There has been a steady improvement in the number of women directors in California’s top 400 public companies according to research by the UC Davis Graduate School of Management.

California is a major force within the US economy and and the survey includes many global corporate giants such as Apple, Chevron, Intel, Visa, Google, Hewlett-Packard and Oracle — which together have a total stock market value of nearly $5 trillion.

The UC Davis Study of California Women Business Leaders: A Census of Women Directors and Executive Officers, now its 11th year, found that the number of female Chief Executives rose from 14 to 17, for a 21 percent increase this year, and a 55 percent increase since 2006. However,  the 17 female Chief Executives still account for only 4.3 percent of Chief Executives within the 400 companies surveyed. Overall, women hold just 12.3 percent of board seats and highest-paid executive positions—a 0.75 percentage point increase over last year.

> WHAT THE EXERCISE ASKS
Write out the full passage on women business leaders in California companies word for word. The material that comes next has no connection to the passage on women business leaders in California.

> SOURCE EXCERPT

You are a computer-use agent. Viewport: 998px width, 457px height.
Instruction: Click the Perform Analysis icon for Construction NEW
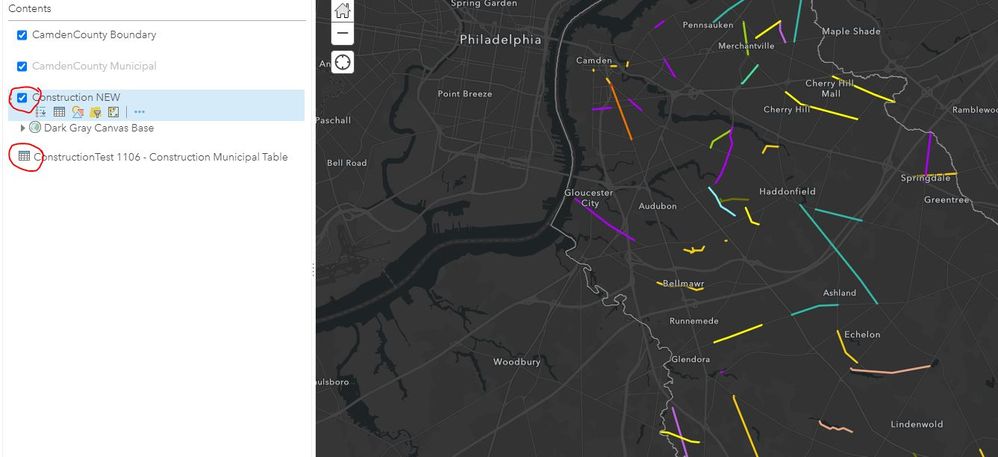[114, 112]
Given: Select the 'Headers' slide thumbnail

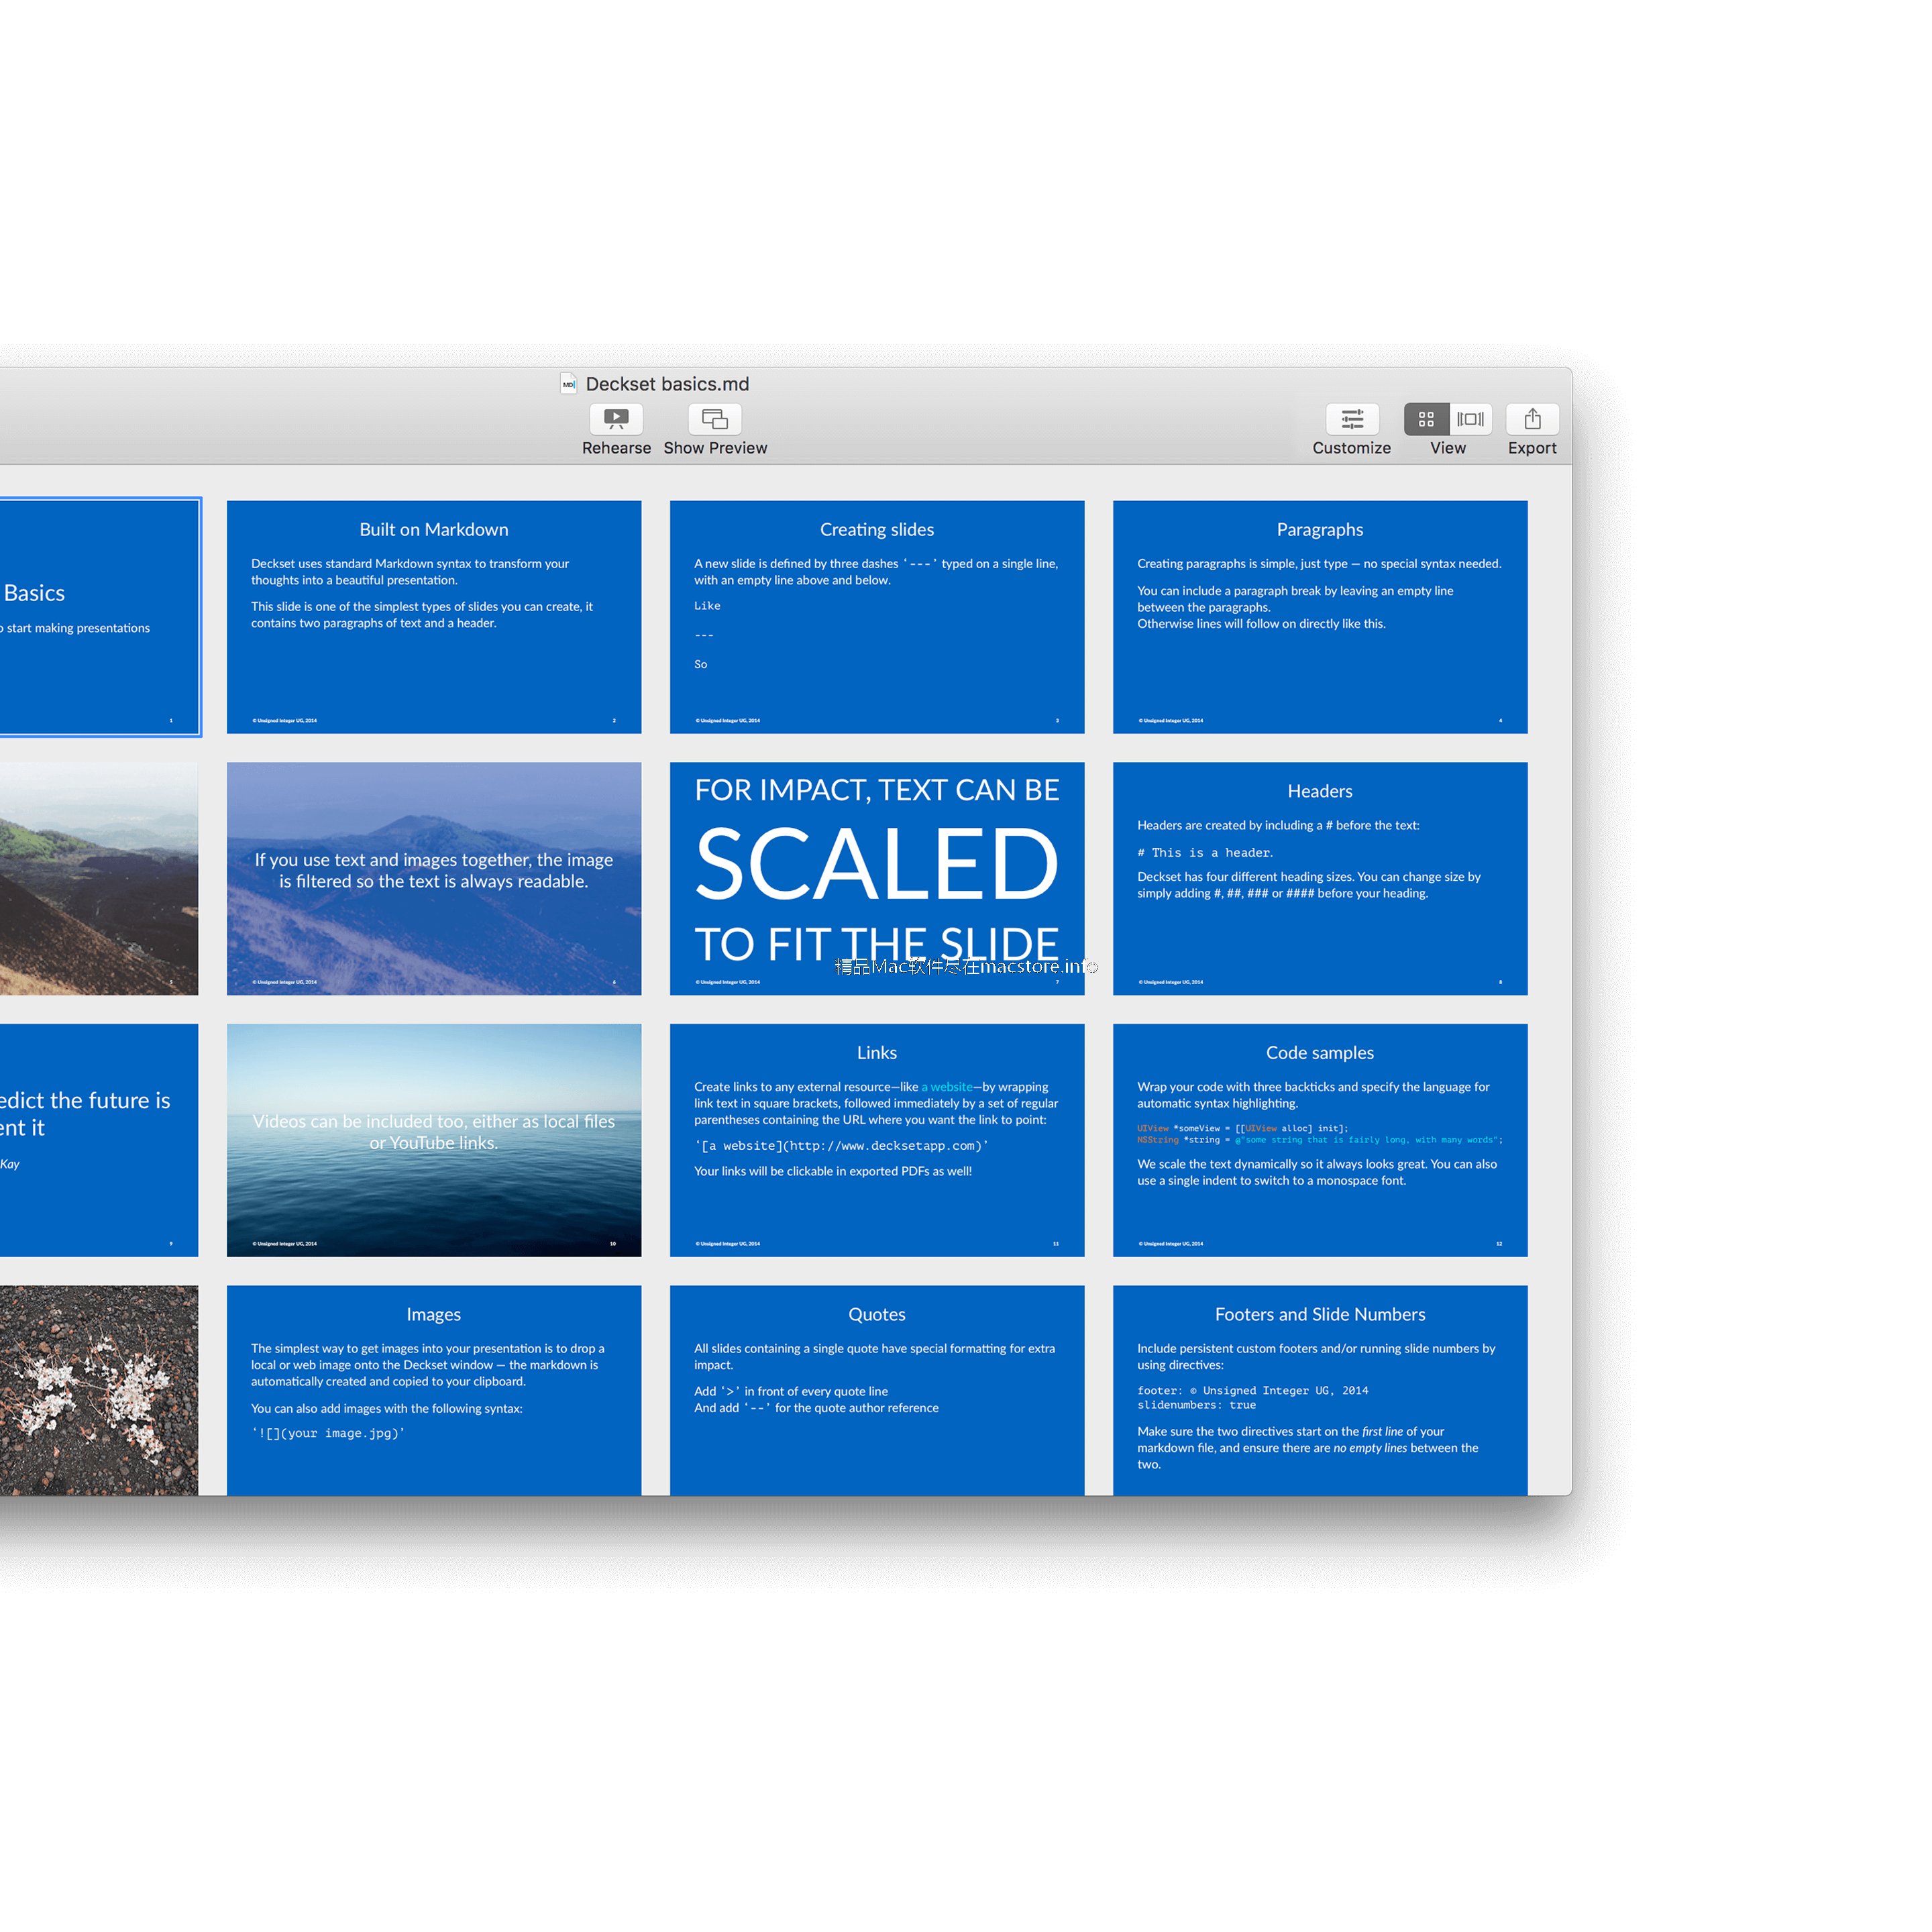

> REPLY TO THE EXERCISE
There has been a steady improvement in the number of women directors in California’s top 400 public companies according to research by the UC Davis Graduate School of Management.

California is a major force within the US economy and and the survey includes many global corporate giants such as Apple, Chevron, Intel, Visa, Google, Hewlett-Packard and Oracle — which together have a total stock market value of nearly $5 trillion.

The UC Davis Study of California Women Business Leaders: A Census of Women Directors and Executive Officers, now its 11th year, found that the number of female Chief Executives rose from 14 to 17, for a 21 percent increase this year, and a 55 percent increase since 2006. However,  the 17 female Chief Executives still account for only 4.3 percent of Chief Executives within the 400 companies surveyed. Overall, women hold just 12.3 percent of board seats and highest-paid executive positions—a 0.75 percentage point increase over last year.